Initiative redirects milk, produce
A recent product of Publix’s generosity is the Farmers and Family initiative.
Through the effort, Publix bought fresh produce and milk to assist farmers impacted by the COVID-19 pandemic. The company then donated these products directly to Feeding America member food banks in its operating area.
The initiative began with Florida produce farmers, Southeastern dairy farmers and the growing number of families looking to Feeding America for fresh fruits, vegetables and milk. At the time it was announced in April, Publix CEO Todd Jones said the company was grateful for the chance to help.
“As a food retailer, we have the unique opportunity to bridge the gap between the needs of families and farmers impacted by the coronavirus pandemic,” he said.
According to Feeding America, an estimated 17.1 million additional people experienced food insecurity due to school closures and rising unemployment during the pandemic.
“Publix understands that more families are turning to us to help put food, especially fresh produce and milk, on their tables,” said Feeding South Florida President and CEO Paco Velez. “We’re grateful to Publix for not only supporting growers, but also for their years of support of Feeding South Florida.”
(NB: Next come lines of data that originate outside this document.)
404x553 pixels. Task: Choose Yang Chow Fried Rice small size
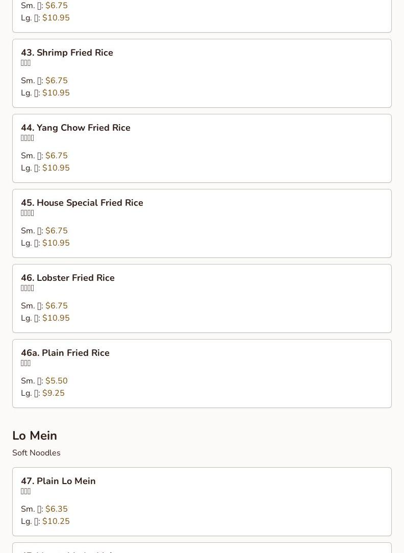pyautogui.click(x=44, y=156)
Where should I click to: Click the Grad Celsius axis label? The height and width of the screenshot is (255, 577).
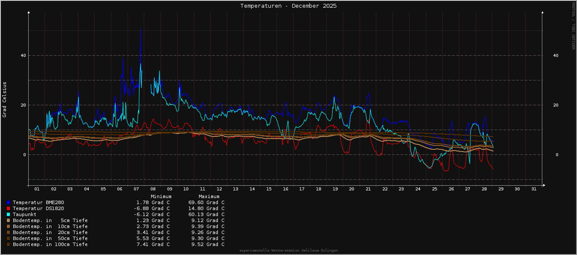coord(5,99)
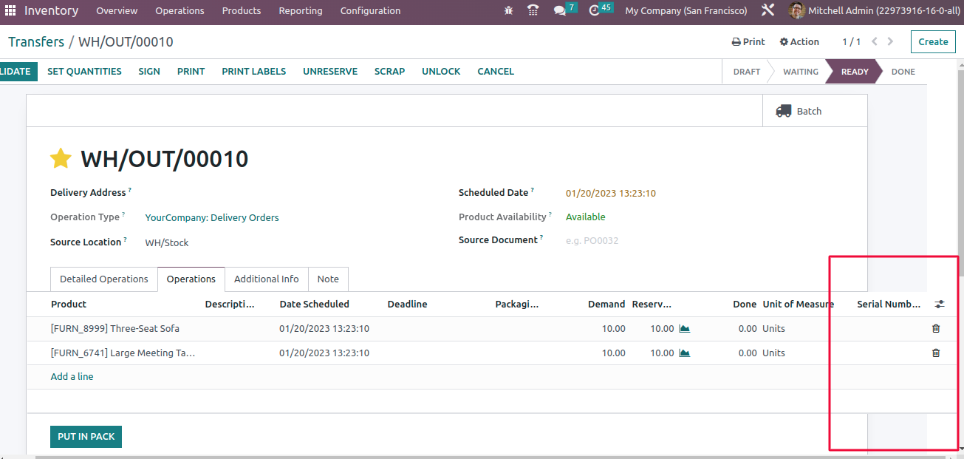Screen dimensions: 964x459
Task: Switch to the Detailed Operations tab
Action: (103, 279)
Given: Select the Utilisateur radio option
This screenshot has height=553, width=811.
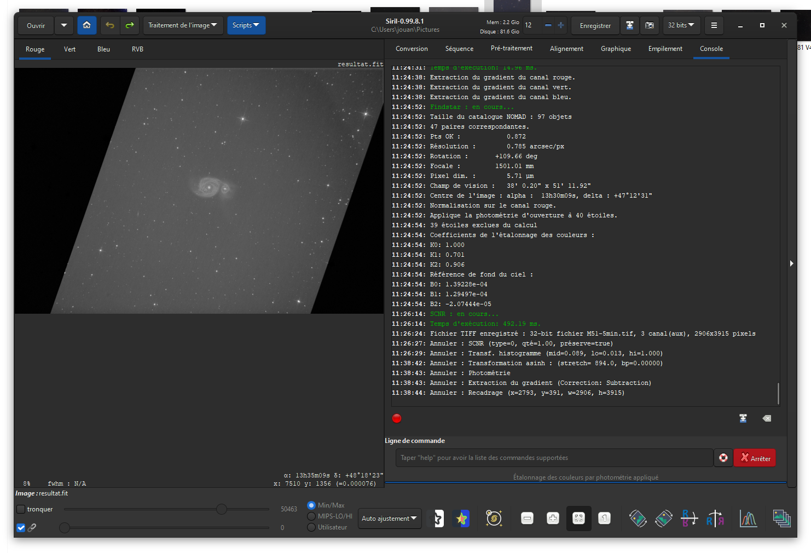Looking at the screenshot, I should (x=311, y=527).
With numerous reports of farmers discarding produce and milk that isn’t being sold – mostly as a result of school, restaurant and hotel closures – Publix helped address the needs of both the farming community and its local partner food banks through this initiative.
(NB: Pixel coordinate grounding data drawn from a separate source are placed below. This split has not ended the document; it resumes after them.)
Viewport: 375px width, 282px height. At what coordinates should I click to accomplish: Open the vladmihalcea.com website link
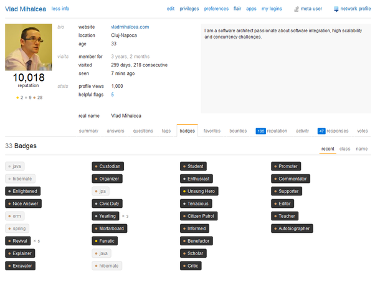[x=130, y=27]

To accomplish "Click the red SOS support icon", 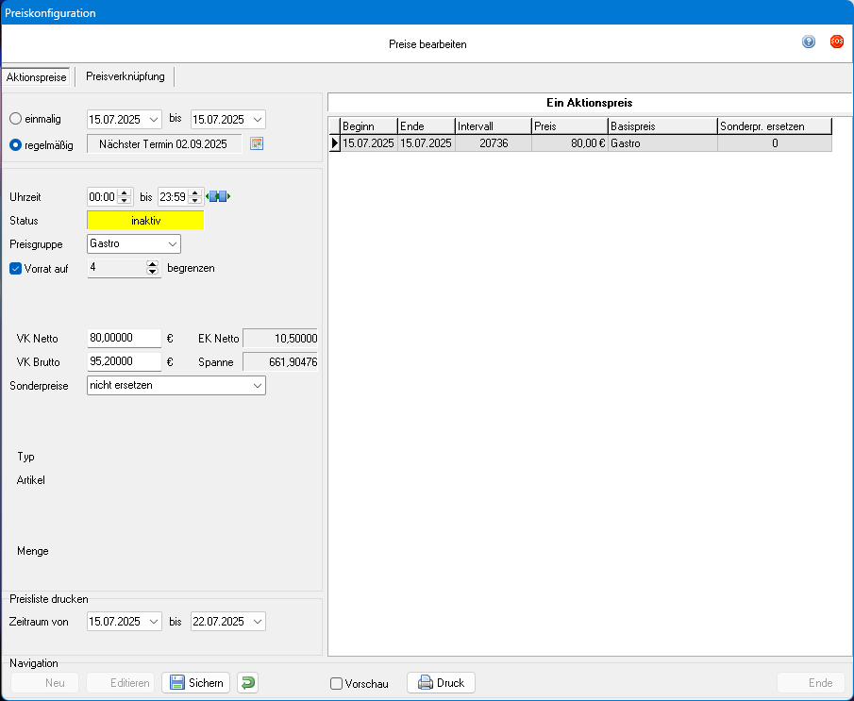I will coord(836,42).
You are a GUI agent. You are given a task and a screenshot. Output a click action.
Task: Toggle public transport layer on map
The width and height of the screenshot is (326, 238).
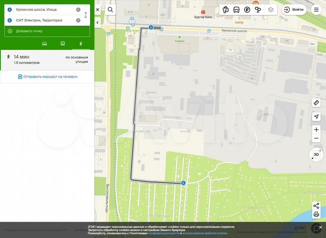[x=236, y=10]

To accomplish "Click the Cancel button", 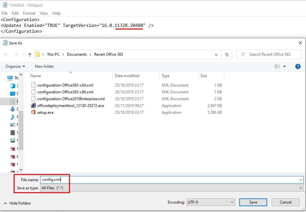I will coord(285,202).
“We are thrilled about Publix’s initiative to buy additional milk from Southeast Milk for processing and donation to Feeding America member food banks,” said Southeast Milk Inc. President Joe Wright. “It’s a win-win for our farmers who are feeling the impact of decreased demand and the families who are in need of nutrient rich milk during this pandemic.”
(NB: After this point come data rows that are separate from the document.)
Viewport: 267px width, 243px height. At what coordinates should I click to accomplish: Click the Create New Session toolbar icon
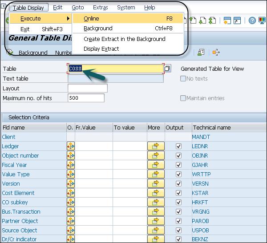coord(227,20)
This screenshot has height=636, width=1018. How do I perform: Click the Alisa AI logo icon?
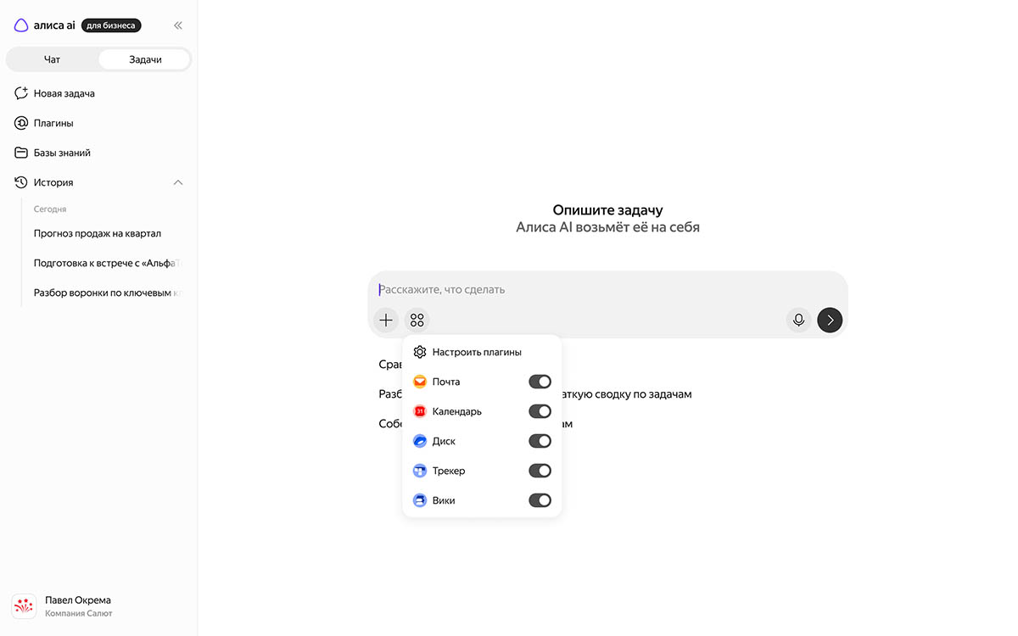21,25
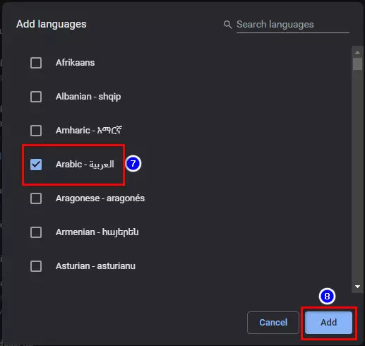Click the blue step 8 marker

coord(327,296)
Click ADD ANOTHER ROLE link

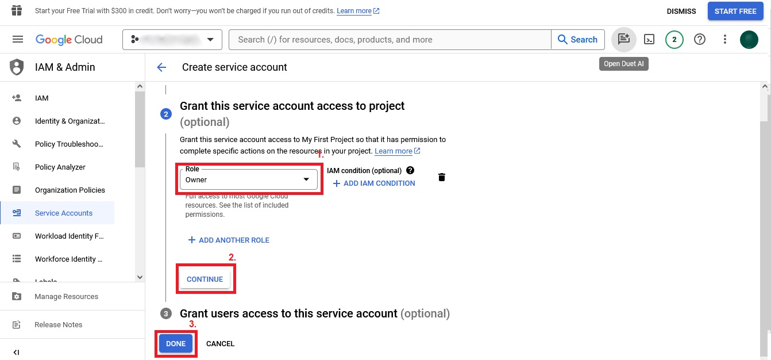point(229,240)
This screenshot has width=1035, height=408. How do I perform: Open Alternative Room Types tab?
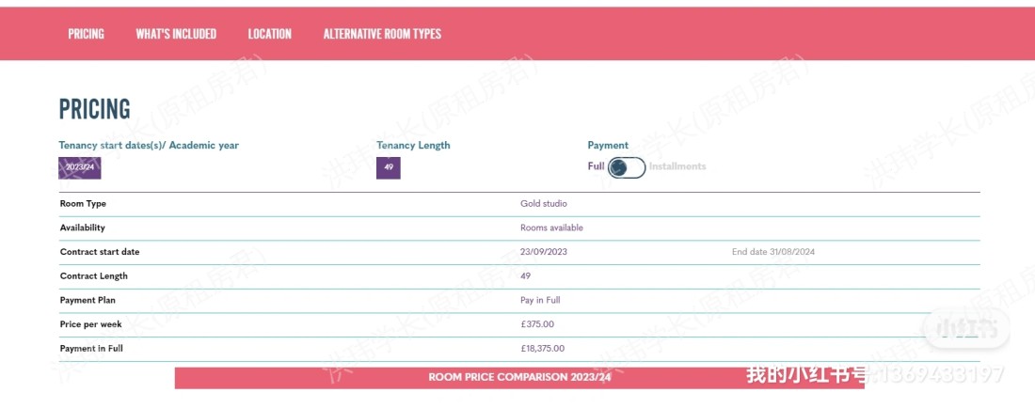382,34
The effort has since expanded to include Publix’s entire seven-state coverage area. Reflecting on the effort six months later, Jones praised the efforts of the grocer’s team and its partners.
“Farmers and Family is something I’m extremely proud of – of the team and how it evolved and how it’s come to life,” he said. “Right at the very beginning…literally within the first day or two when COVID-19 really started to increase in concern within the country and outside of the country, I received a text from one of our state-elected officials. It was a picture on a farm of four semi-loads of raw milk, with the valves open, just dumping it on the ground.
“And we just knew that we needed to figure something out to
try to help because the total consumption of food was probably pretty constant. It just shifted from one side of a business to another – the school systems or the travel industry – in places that weren’t using it.”
Jones went on to note that Publix assembled a team to address the issue.
“We got our produce team involved in it because we were hearing and seeing a lot of produce, as well as milk, being tilled under. About 10 days later, we had our Farmers and Family program in place.”
Jones went on to offer an update on the program as of October.
“Within the last week or two, we’re probably at 13 million pounds of produce that we’ve pushed back out into the marketplace for the customers in our area, and 5,000 or 6,000 gallons of milk,” he said. “It’s been a great program and very rewarding to see it going in the right places.”
“We’ve got a lot of great people with the right mindset to do the right thing – to take care of the communities we operate in.”
Throughout the company’s history, Publix has supported organizations working toward alleviating hunger in its neighborhoods. Since 2009, Publix has donated more than $2 billion in food to people in need and has pledged an additional $2 billion in food donations over the next 10 years.